In midPoint 4.5, we introduced manual correlation for situations where there is a candidate match (or more candidate matches) that need to be resolved by the human operator. It worked with the external ID Match API service.

The goal for midPoint 4.6 and beyond is to provide a configurable correlation mechanism that can provide approximate matching. For short, it is called smart correlation.

Configuration

In 4.6, the correlation mechanism is based on correlation rules, technically called correlators. For example, a rule can state that "if the family name, date of birth, and the national-wide ID all match, then the identity is the same". Another rule can state that "if (only) the national-wide ID matches, then the identity is the same with the confidence level of 0.7" (whatever the number means).

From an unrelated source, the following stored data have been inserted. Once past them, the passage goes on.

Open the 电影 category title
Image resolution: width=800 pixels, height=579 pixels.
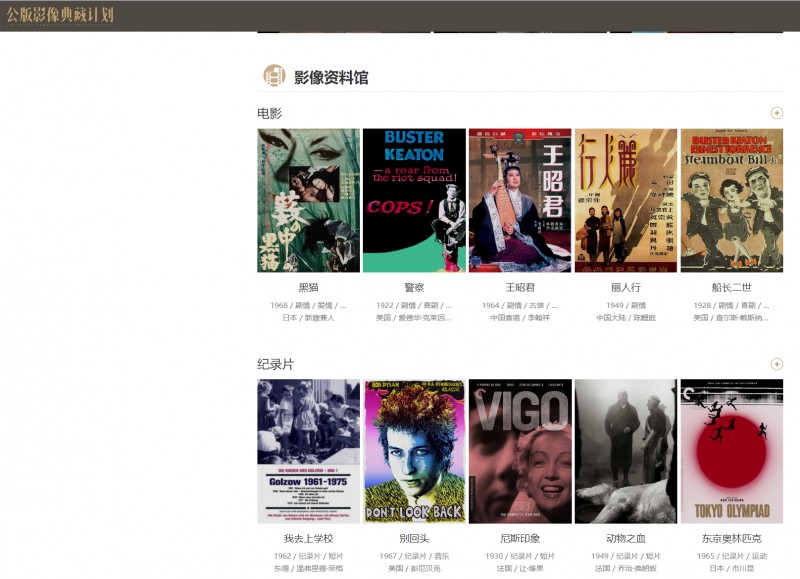pyautogui.click(x=270, y=114)
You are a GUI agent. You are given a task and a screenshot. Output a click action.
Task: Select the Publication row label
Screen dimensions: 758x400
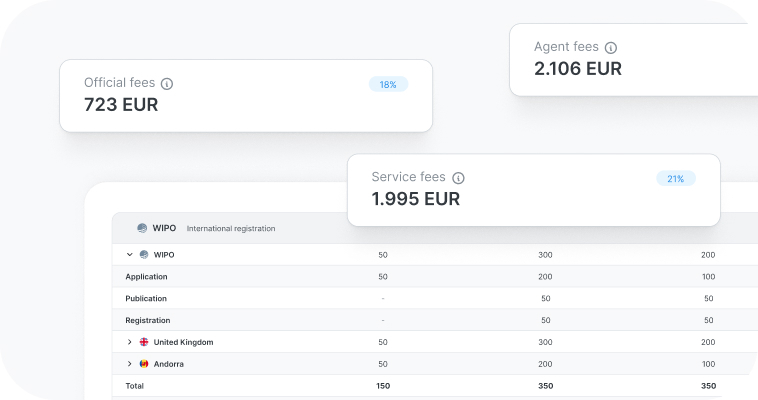pos(146,299)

In the future, we plan to provide AI-assisted correlation that will suggest correlation candidates also according to human resolution of disputed correlation situations in the history. At that time, the correlation rules will be not the only - or even not the primary - source for correlation suggestions. But, in 4.6, they are the only driver of the correlation algorithm.

Correlation Rule Types

There are the following types of correlation rules:

Table 1. Types of correlation rules
Type	Meaning	Available since
`items`	Smart item-based correlation rule. The suggested one.	4.6
`filter`	Legacy filter-based correlation rule.	1.7
`expression`	Experimental rule, based on an evaluation of a custom expression.	4.5
`idmatch`	Rule that uses an external ID Match service. Please see this document for more information.	4.5

Precisely speaking, there is also a composite rule that provides an aggregation of the results of its children. However, in 4.6 it is supported only as a top-level rule, i.e., it is present automatically - without the possibility (nor need) to specify it explicitly.

Correlation Configuration Placement

The correlation configuration can reside in the following places:

A resource object type definition: either in top-level correlation item, or distributed into individual attribute definitions.
An object template, currently in top-level correlation item. ^[1]

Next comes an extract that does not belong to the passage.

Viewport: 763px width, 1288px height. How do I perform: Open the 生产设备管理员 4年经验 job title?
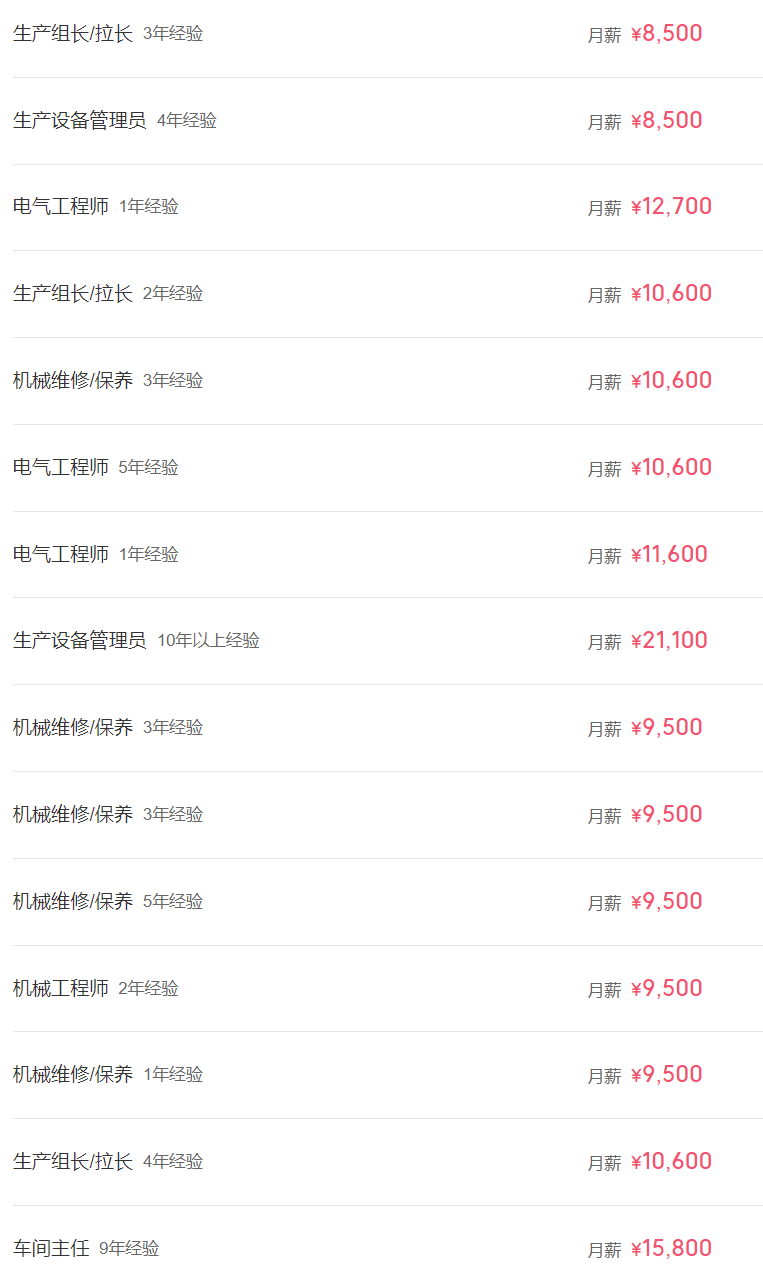[x=79, y=121]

The reason for such flexibility is that in some scenarios, the correlation is bound to given type of focus objects, regardless of the origin of identity data we need to correlate. They can come from any resource or (in the future) they may come from registration or self-registration processes. In other scenarios, though, the correlation rules are specific to given resource object type.

When present, the configuration attached to the resource object type takes precedence over the one connected to the object template.

The configuration attached to the object template requires the use of archetypes. See Limitations.

Configuration Examples

Example 1: Attribute-Bound Definition

The following is the most basic example: an attribute is mapped to a focus property that serves as a correlation item.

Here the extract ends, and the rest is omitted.